_WHAT THE TASK REQUIRES_
Say how many lines in this listing include the word "Viewport", with no other words in the reply.
++++++
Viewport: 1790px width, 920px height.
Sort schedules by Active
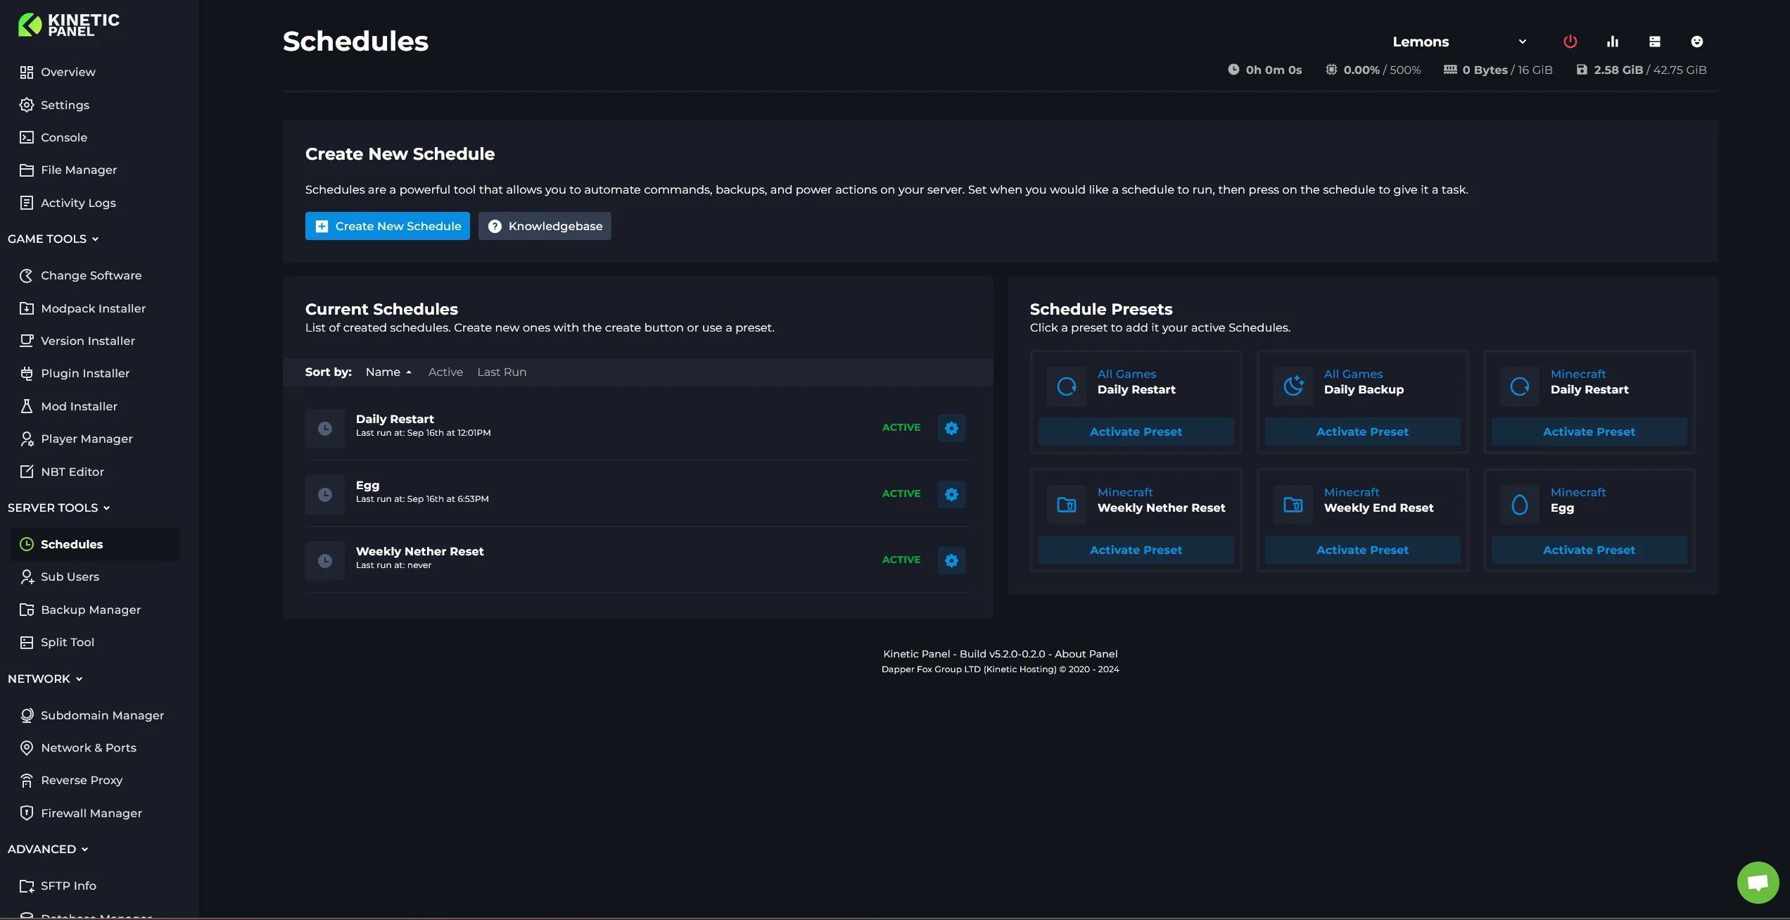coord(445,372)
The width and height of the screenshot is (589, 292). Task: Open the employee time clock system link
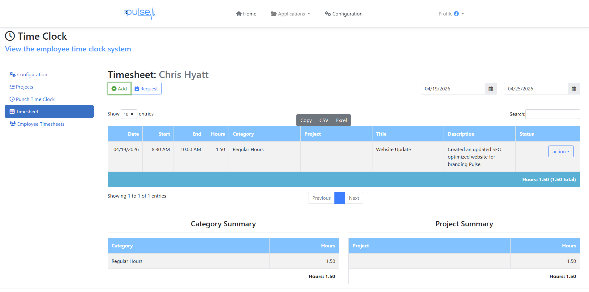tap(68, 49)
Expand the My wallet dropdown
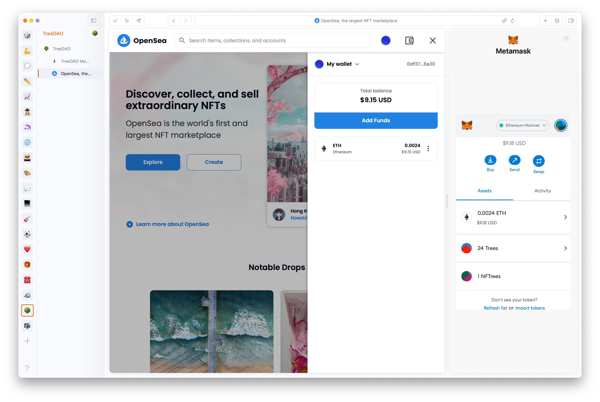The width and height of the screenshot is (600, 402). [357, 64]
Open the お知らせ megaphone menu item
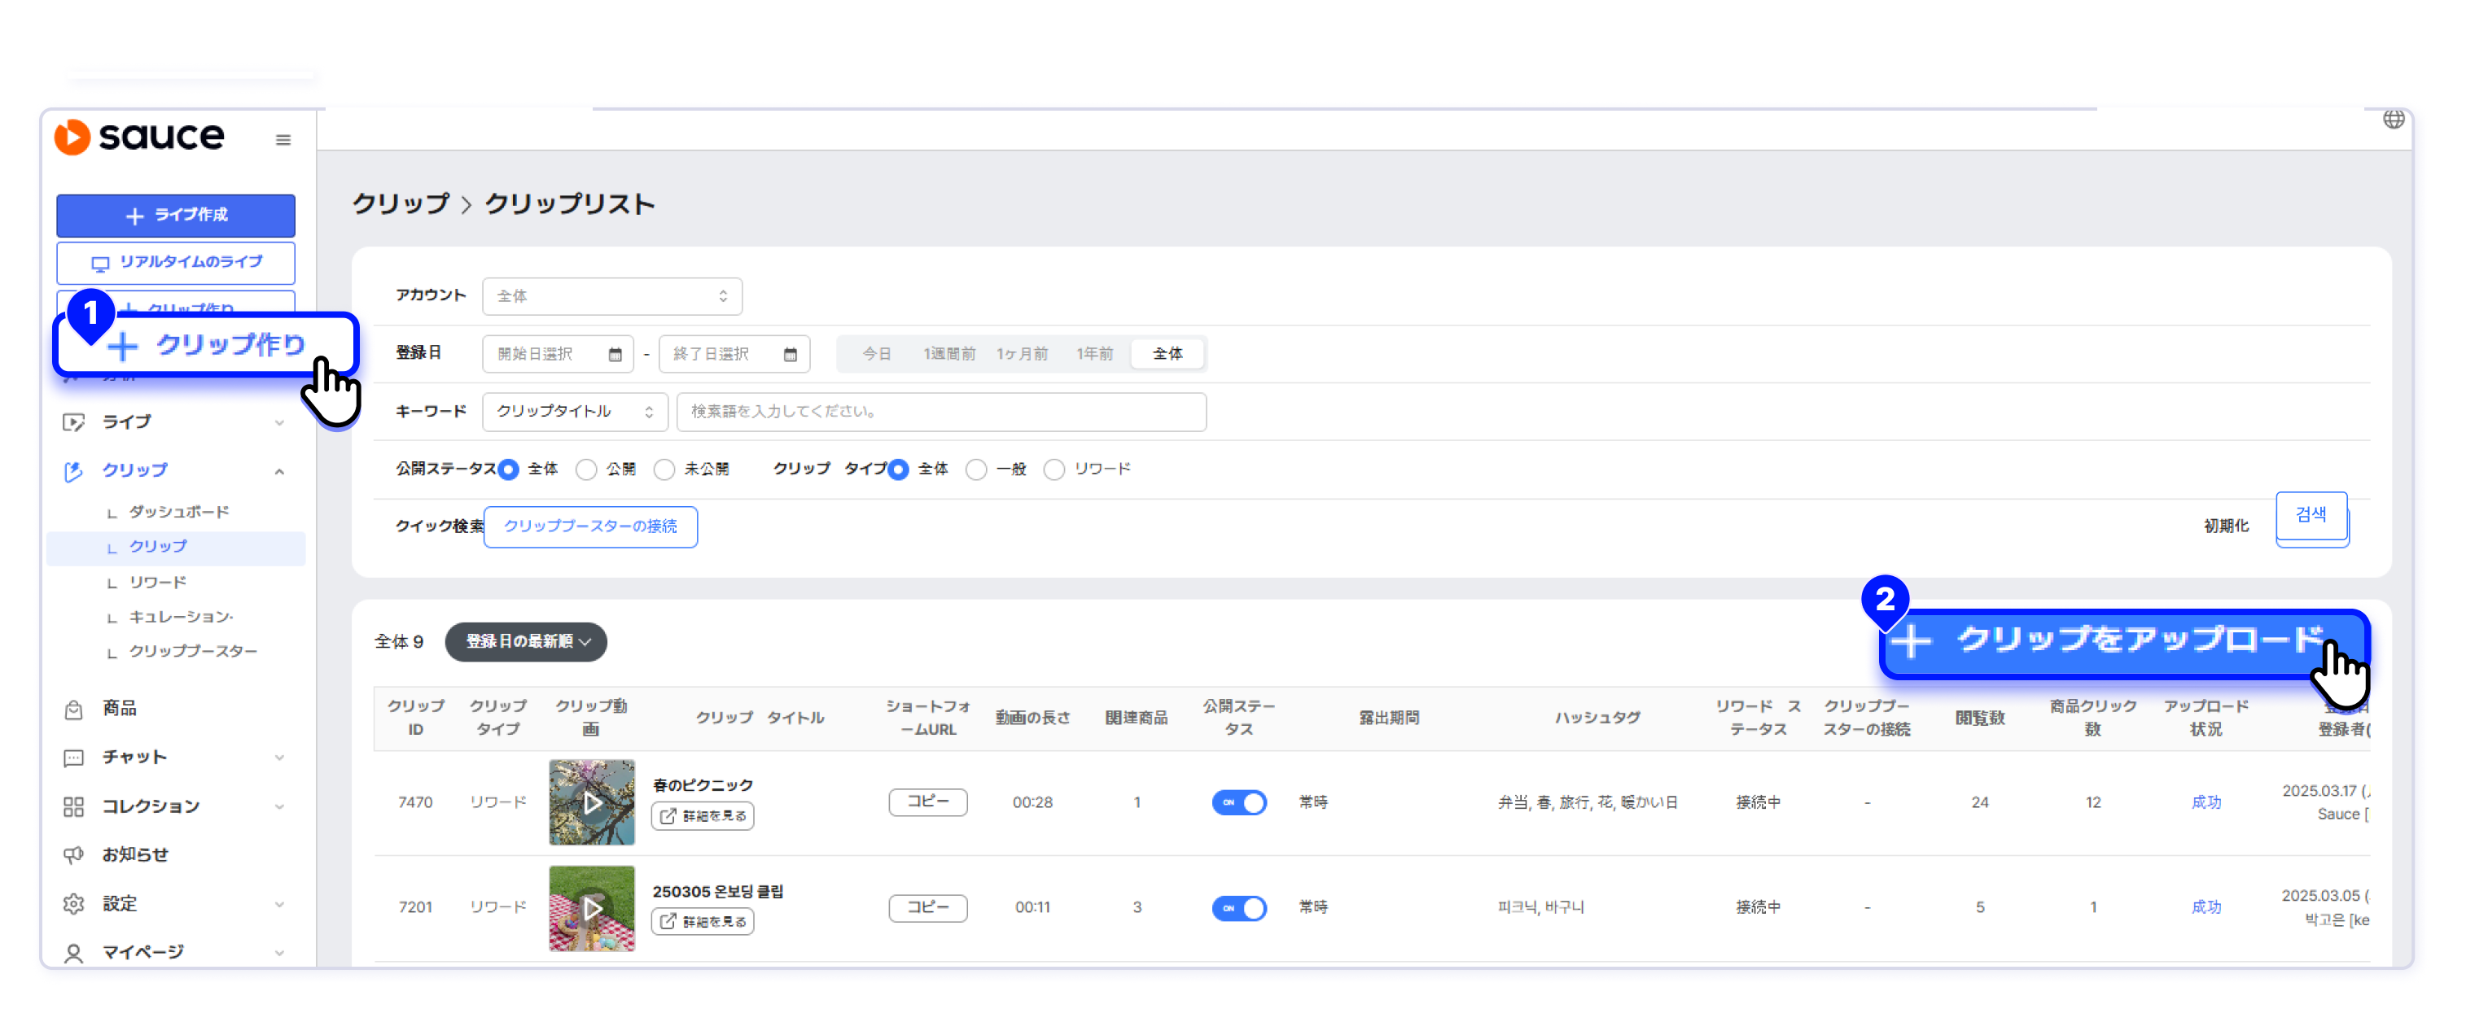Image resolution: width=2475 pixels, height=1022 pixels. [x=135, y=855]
++++++
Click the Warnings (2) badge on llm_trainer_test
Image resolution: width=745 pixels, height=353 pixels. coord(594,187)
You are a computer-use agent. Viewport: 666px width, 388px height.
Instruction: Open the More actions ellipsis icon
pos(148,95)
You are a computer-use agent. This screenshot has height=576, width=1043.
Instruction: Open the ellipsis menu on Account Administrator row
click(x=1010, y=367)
++++++
_EXERCISE RESULT_
2